Do they make sleves for the cylinder walls for these blocks? If so you might
not need a new block.
Mild performance cams are pretty cheap from NW Import.
I would do they chain and tensioner as well. Since you are in it this far...
The Engine was a maroon originally. (Or as the story goes, "Some Bloody Red!")

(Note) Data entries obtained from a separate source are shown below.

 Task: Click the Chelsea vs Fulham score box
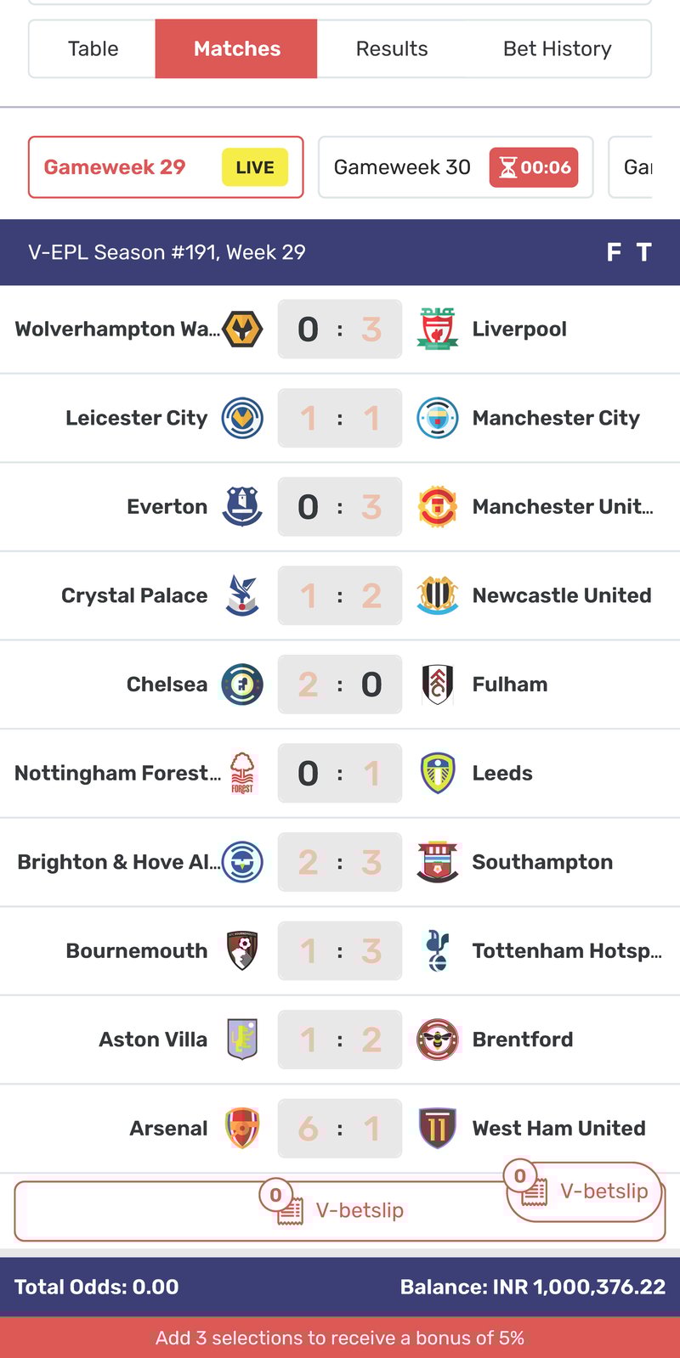click(340, 685)
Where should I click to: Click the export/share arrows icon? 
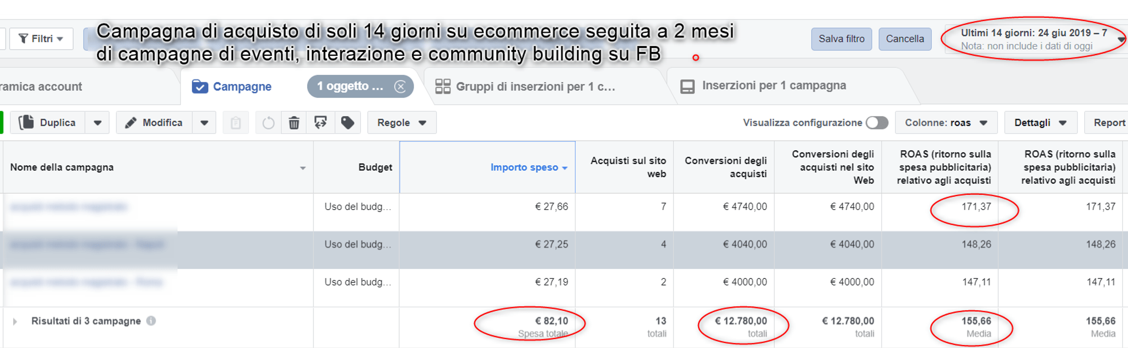[321, 123]
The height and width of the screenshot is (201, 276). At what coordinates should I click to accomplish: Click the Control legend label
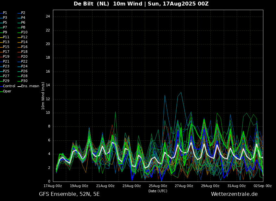[x=9, y=86]
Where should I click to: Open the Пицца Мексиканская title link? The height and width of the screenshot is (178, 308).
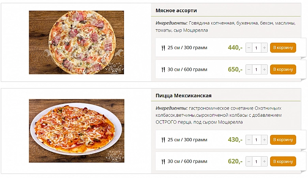point(184,96)
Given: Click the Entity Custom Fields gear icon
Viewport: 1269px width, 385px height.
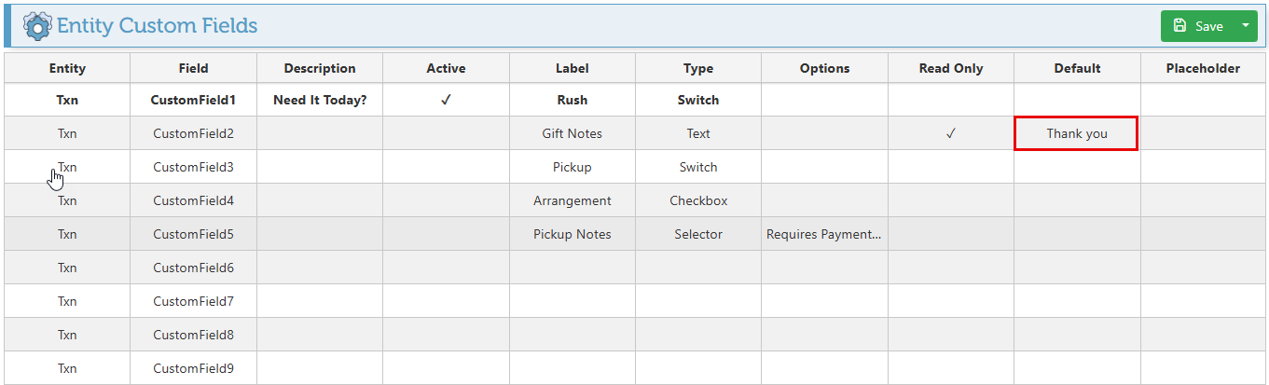Looking at the screenshot, I should (x=37, y=25).
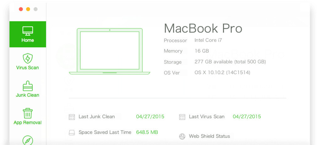Image resolution: width=320 pixels, height=145 pixels.
Task: Click the green laptop illustration
Action: (109, 51)
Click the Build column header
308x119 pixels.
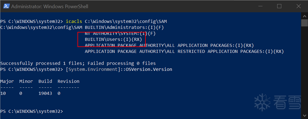click(x=45, y=81)
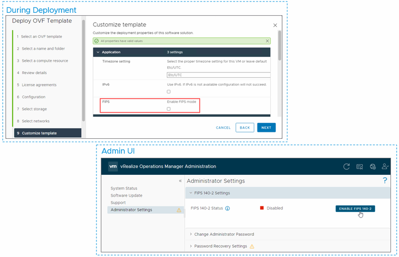Open the certificate icon in header
Screen dimensions: 399x257
tap(360, 167)
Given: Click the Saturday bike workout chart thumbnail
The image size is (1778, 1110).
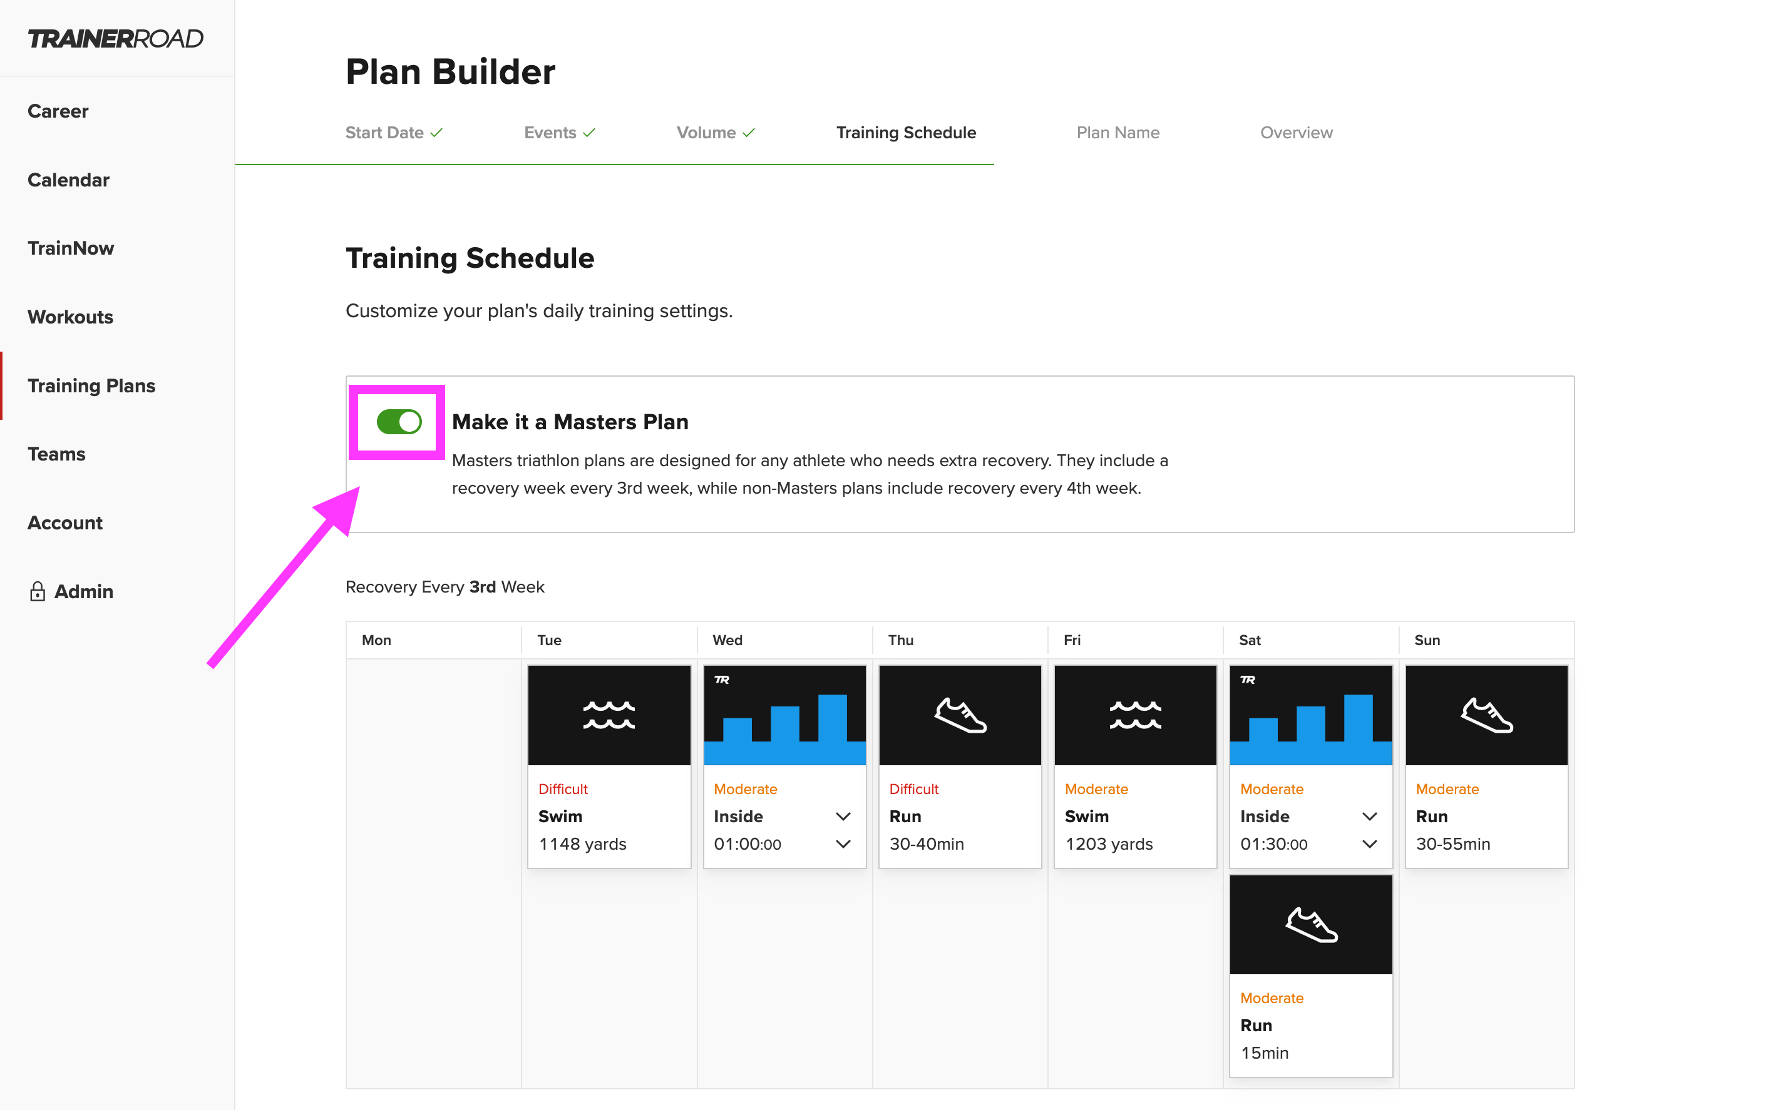Looking at the screenshot, I should [x=1311, y=715].
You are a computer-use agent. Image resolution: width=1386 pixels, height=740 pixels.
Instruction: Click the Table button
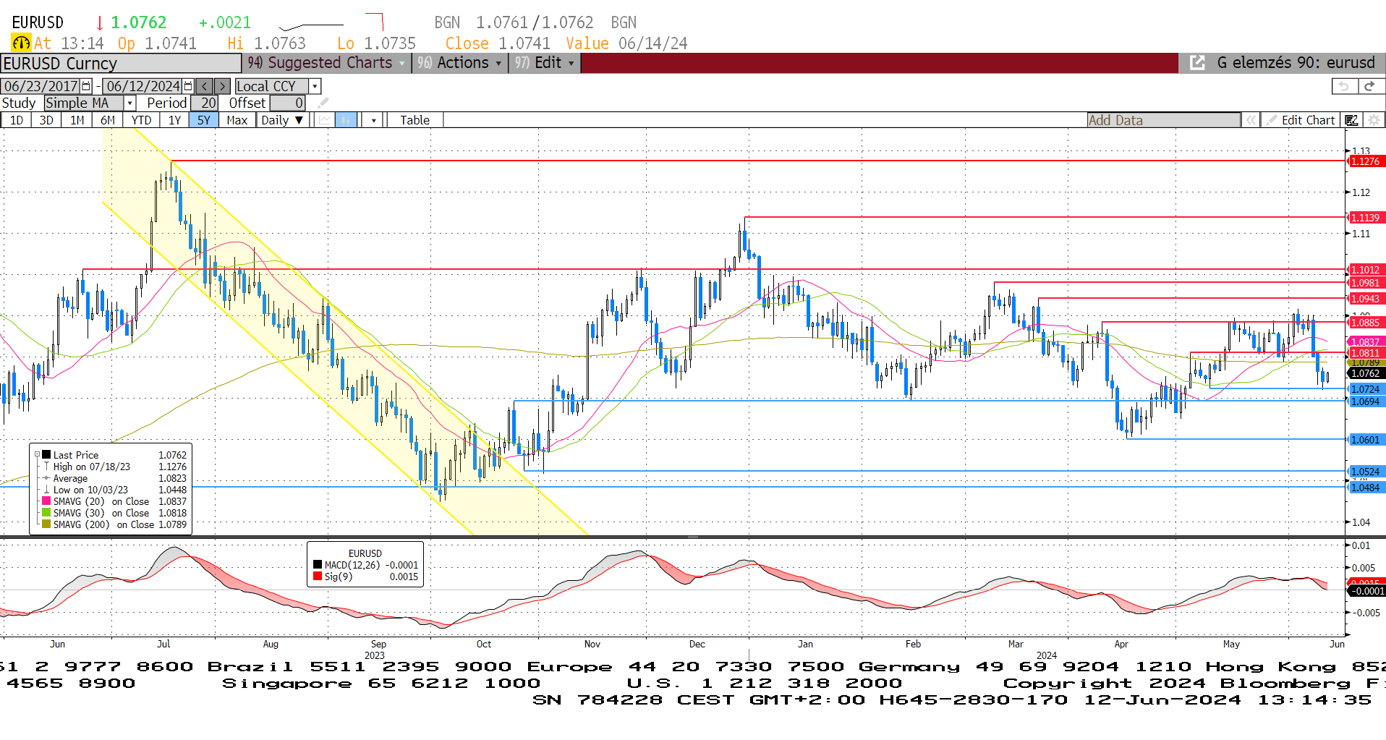[414, 120]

On Mon, 6 Mar 2000, Geoffrey Gallaway wrote:
> Well, I took the engine (and transmission) out of the MG on saturday with
> the great help of an experienced person. The pistons, rods, valves and
> everything look original (never been replaced). All four pistons had
> broken rings and one had a huge gouge in the cylinder wall where a
> retaining ring flew or popped of and ripped the wall up. I just hope that
> when the shop bores the cylinders out they dont find the gouge goes beyond
> the .060 mark (as thats the biggest piston and rings sizes i know of), if
> they do I guess I need a new block. The camshaft looks elegant, I still
> need to check the rods for wear. I also broke the distributor guide ring
> during removal but the guy who helped me has an extra. The clutch looks
> perfect so that has been replaced by the DPO.
>
> Non-Engine related problems I discovered:
>
> * The hand brake doesn't move, up or down, whats broken and where to cause
> that?
> * What color to paint everything, what color was it (if it was) originally?
> * Should I change the chain and tensioner?
> * Should I change the rod bolts as the originals might have stretch?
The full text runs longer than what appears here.